Florence has resented Gabriel for many years. When they were children, he was treated better than her. He received the best clothes, the best education, and the best food from their parents. They preferred him because he was male, and their mother believed that preferring the male child was logical and obvious, as Florence would simply marry a man and become the concern of her new husband. Florence was forced to watch as her brother squandered his preferential treatment. As a teenager, Gabriel drank alcohol and chased women. Rachel beat Gabriel when she found out about his sins, hoping her abuse would bring her son closer to God. She prayed after she beat him. By the time Gabriel found God, Florence had left their family home in the South and traveled North. She married a man named Frank, even though she dislikes all men. Frank left Florence after 10 years of unhappy marriage. He lived with another woman for some time and then died in World War I. Twenty years after their marriage fell apart, Florence still resents her bitter marriage and believes that she will die alone.

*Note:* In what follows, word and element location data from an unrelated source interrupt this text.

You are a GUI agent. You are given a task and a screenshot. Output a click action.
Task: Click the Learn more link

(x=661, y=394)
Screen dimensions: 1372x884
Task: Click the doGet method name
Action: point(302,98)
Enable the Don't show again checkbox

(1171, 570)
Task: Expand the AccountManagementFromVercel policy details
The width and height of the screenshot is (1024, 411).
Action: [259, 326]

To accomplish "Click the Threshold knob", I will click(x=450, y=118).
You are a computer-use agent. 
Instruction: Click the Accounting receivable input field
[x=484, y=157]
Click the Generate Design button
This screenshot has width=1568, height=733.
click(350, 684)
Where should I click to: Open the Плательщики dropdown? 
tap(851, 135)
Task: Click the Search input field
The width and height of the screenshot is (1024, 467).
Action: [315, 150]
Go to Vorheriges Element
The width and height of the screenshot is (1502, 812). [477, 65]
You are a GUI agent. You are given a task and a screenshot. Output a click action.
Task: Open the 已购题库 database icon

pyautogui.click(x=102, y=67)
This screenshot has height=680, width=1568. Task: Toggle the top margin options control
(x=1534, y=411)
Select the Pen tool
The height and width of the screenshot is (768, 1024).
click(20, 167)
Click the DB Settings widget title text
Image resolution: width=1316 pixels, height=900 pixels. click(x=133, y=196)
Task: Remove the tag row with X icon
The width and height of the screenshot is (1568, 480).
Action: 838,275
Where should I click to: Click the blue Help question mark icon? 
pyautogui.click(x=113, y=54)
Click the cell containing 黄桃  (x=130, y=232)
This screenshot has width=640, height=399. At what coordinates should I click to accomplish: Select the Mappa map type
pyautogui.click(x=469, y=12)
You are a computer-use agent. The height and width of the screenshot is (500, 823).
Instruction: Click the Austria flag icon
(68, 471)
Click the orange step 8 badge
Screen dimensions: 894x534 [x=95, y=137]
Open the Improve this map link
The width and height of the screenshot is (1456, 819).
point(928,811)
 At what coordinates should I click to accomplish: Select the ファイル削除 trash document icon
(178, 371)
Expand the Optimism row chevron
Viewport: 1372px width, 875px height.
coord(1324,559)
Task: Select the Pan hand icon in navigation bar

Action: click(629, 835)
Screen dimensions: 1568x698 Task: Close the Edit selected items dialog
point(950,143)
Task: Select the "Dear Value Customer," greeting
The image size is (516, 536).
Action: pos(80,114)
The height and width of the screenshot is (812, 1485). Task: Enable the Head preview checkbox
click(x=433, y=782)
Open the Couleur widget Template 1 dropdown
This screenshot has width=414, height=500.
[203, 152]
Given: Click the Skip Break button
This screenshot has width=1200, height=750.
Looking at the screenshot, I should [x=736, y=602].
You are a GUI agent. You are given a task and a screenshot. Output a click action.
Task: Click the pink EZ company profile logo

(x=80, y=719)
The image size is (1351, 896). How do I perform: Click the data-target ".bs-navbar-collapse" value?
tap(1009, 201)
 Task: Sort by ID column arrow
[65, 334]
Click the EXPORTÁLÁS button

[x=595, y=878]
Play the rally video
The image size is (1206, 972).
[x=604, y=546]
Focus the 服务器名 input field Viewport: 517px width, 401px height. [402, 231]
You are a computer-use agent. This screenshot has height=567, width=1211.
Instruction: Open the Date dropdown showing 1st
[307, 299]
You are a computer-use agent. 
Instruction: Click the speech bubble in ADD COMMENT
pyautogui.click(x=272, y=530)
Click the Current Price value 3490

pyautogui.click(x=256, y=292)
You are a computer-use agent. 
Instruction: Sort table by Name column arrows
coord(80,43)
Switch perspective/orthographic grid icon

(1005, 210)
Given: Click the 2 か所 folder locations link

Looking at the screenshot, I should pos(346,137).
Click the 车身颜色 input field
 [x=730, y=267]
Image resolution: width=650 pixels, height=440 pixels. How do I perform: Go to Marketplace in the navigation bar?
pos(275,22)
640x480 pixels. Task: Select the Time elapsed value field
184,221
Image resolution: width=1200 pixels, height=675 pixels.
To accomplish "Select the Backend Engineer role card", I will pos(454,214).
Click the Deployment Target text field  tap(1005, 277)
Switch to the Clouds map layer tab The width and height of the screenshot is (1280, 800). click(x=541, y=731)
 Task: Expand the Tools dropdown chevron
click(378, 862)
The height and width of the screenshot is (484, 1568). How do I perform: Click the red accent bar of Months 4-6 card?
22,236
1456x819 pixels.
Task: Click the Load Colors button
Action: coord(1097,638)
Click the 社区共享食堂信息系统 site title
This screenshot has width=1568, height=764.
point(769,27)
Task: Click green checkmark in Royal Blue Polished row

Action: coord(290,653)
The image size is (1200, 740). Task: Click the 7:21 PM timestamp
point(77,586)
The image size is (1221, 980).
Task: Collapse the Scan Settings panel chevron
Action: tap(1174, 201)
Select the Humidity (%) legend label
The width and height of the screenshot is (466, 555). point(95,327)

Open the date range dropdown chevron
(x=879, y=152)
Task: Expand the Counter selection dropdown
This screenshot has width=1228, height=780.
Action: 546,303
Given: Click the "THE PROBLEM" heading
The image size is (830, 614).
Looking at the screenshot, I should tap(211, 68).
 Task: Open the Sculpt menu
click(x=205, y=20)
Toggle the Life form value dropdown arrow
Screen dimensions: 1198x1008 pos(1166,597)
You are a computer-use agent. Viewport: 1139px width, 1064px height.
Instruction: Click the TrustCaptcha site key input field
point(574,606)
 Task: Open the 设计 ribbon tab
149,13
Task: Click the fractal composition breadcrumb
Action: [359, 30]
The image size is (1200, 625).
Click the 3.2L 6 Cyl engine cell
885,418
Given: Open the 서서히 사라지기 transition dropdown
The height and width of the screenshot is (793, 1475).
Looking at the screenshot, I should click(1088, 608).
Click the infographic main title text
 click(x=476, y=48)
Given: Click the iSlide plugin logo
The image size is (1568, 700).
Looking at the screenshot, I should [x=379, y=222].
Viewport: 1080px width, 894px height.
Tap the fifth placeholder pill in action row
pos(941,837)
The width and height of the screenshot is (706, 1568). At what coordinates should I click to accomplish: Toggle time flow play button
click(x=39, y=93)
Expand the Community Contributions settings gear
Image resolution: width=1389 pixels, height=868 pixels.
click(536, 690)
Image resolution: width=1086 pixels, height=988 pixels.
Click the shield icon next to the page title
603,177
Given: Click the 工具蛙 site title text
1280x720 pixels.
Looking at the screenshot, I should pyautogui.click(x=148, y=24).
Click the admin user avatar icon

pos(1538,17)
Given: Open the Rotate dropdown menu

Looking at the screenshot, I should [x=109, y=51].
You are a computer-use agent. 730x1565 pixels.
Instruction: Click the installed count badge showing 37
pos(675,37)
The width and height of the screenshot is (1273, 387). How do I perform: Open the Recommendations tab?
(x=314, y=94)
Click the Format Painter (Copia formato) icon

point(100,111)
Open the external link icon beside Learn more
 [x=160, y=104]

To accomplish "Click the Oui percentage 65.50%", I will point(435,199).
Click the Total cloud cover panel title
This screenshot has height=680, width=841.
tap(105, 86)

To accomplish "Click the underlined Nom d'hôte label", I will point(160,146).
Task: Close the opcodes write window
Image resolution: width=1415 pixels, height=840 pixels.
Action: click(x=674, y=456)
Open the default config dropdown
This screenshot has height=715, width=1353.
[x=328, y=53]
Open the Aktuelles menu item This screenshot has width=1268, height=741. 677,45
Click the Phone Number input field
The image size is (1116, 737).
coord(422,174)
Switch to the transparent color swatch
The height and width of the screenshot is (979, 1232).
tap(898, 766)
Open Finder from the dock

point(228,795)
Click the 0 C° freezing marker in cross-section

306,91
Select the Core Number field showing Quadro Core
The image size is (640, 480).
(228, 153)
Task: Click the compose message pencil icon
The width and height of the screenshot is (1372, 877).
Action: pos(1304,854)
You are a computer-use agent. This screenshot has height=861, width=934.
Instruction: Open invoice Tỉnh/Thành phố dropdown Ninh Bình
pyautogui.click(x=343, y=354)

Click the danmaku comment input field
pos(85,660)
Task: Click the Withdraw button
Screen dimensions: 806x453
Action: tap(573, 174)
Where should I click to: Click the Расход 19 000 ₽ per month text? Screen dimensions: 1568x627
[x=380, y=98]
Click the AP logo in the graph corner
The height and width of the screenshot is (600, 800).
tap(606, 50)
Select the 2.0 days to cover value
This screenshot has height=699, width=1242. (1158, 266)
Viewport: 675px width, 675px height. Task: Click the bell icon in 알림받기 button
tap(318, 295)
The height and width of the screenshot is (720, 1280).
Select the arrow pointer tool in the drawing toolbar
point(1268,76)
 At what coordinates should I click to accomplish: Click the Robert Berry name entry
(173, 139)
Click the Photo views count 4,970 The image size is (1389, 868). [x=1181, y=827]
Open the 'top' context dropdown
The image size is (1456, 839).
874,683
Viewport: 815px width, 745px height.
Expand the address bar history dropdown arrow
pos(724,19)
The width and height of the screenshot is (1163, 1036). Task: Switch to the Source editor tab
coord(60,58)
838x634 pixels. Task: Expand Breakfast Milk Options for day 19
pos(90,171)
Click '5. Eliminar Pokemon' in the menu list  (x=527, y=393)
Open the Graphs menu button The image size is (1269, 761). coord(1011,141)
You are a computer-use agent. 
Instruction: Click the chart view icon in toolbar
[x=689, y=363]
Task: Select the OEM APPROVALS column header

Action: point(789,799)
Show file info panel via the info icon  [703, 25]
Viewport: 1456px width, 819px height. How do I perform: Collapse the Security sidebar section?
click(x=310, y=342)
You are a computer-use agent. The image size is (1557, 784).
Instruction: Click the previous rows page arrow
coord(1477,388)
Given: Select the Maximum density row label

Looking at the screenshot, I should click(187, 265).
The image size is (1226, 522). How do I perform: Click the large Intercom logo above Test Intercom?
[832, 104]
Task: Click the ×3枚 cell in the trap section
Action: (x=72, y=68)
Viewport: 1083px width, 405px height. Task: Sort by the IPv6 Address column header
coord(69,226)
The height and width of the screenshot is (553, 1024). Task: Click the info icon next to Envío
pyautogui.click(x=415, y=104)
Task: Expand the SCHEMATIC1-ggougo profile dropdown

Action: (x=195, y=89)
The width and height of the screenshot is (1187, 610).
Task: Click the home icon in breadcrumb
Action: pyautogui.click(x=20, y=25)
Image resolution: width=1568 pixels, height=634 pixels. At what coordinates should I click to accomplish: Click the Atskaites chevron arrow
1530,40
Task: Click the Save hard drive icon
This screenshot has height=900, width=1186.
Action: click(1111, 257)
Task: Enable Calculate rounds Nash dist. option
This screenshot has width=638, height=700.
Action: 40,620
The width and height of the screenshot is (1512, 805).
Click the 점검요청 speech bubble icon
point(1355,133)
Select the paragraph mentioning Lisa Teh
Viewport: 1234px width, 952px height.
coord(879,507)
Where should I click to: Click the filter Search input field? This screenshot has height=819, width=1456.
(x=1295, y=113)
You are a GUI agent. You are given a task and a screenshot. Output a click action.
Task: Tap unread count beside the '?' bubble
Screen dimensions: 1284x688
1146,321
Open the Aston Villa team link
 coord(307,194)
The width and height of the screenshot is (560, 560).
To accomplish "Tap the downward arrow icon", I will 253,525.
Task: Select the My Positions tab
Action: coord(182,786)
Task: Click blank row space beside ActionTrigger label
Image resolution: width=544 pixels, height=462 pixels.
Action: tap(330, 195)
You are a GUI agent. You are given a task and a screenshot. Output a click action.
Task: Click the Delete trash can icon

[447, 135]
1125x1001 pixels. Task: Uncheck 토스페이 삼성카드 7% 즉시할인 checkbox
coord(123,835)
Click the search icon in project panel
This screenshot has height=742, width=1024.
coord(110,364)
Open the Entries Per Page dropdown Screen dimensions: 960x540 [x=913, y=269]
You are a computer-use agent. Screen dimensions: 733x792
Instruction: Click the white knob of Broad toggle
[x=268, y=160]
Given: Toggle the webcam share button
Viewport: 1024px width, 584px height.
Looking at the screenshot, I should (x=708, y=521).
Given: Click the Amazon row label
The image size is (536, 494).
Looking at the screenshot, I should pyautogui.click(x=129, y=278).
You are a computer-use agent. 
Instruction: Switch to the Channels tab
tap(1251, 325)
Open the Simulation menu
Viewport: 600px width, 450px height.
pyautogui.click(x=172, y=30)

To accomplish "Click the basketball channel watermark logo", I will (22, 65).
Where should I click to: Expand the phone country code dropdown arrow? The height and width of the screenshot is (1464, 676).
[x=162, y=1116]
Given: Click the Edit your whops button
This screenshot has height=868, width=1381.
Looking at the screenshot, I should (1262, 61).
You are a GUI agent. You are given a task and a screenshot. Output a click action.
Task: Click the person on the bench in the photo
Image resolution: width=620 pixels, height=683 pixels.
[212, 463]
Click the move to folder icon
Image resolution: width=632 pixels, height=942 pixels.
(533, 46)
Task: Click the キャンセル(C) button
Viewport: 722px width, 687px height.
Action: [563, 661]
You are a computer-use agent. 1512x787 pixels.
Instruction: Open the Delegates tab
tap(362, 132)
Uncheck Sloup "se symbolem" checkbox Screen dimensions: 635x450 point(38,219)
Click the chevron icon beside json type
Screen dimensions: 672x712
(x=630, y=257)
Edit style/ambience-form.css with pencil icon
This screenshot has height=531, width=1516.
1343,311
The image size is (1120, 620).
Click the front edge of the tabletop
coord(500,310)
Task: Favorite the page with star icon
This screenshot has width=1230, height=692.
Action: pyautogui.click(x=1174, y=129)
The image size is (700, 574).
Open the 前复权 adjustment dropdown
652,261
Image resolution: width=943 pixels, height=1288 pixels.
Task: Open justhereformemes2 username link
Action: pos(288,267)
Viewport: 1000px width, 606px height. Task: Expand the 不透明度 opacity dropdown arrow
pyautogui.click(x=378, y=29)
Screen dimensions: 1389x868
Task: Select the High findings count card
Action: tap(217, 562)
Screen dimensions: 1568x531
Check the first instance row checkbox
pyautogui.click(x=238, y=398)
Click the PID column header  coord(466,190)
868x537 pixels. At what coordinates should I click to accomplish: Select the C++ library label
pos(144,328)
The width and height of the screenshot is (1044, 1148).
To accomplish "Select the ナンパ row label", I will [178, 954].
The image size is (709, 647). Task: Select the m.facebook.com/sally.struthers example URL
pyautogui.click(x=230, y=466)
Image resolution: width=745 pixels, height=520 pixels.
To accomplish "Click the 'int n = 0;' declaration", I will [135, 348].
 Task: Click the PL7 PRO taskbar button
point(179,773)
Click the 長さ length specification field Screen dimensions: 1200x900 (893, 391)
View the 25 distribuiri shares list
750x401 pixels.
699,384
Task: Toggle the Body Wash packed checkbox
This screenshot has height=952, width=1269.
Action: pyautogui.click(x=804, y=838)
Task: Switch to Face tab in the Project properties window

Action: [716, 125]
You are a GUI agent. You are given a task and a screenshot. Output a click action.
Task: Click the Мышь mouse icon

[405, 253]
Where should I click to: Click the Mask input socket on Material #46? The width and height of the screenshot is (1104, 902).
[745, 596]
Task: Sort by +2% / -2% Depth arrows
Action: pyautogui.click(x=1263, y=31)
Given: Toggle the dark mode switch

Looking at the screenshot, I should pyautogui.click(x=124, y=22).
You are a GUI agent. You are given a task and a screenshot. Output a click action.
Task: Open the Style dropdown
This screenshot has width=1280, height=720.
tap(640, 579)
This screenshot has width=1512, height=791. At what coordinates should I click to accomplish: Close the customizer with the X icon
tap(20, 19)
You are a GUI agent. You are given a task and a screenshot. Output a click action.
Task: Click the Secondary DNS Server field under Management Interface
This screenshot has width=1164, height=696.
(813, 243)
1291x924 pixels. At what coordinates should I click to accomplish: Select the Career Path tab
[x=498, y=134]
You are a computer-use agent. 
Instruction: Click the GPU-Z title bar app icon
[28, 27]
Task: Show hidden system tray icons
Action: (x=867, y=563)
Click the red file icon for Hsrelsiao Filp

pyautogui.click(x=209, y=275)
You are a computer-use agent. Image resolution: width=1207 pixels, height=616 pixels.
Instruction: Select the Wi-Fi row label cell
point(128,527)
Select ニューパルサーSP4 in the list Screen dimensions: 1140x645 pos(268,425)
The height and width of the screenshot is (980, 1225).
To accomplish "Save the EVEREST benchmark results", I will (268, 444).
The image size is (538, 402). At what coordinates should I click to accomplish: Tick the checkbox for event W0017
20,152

Gabriel watches his congregation and thinks about his own past. After a long struggle, he found God. He married his first wife a short time after he became a preacher. His first wife, Deborah, was a kind woman but Gabriel was horrified to discover that she could not have children. She died without giving birth. Instead, Gabriel had a son out of wedlock with a local woman named Esther who died a short time after giving birth to their son Royal. Esther’s parents raised Royal; as a young man, he was stabbed to death in Chicago. Gabriel believes that he has repented for his abusive treatment of Esther, Royal, and Deborah. He believes that he will go to heaven.

With Gabriel watching his congregation and thinking about his past, John feels the spirit of God inside him. He approaches the threshing floor. As he calls out, his voice makes Elizabeth think about her past. Gabriel is not John’s real father. Instead, Elizabeth was in a relationship with a man named Richard. He died by suicide when Elizabeth was still pregnant following racist abuse by the police. Elizabeth met Gabriel, who promised to raise John as though John was his own son. She knows that Gabriel has failed in his promise, as he is abusive to all of their children, including his legitimate children. Elizabeth fears that she and John are being punished for her sinful behavior. As John takes to the threshing floor, she feels a swell of pride. John feels immense joy as he gives himself up to God, even though he knows his future will be difficult. He leaves the church with his family and embraces the challenge as he steps into the bright light.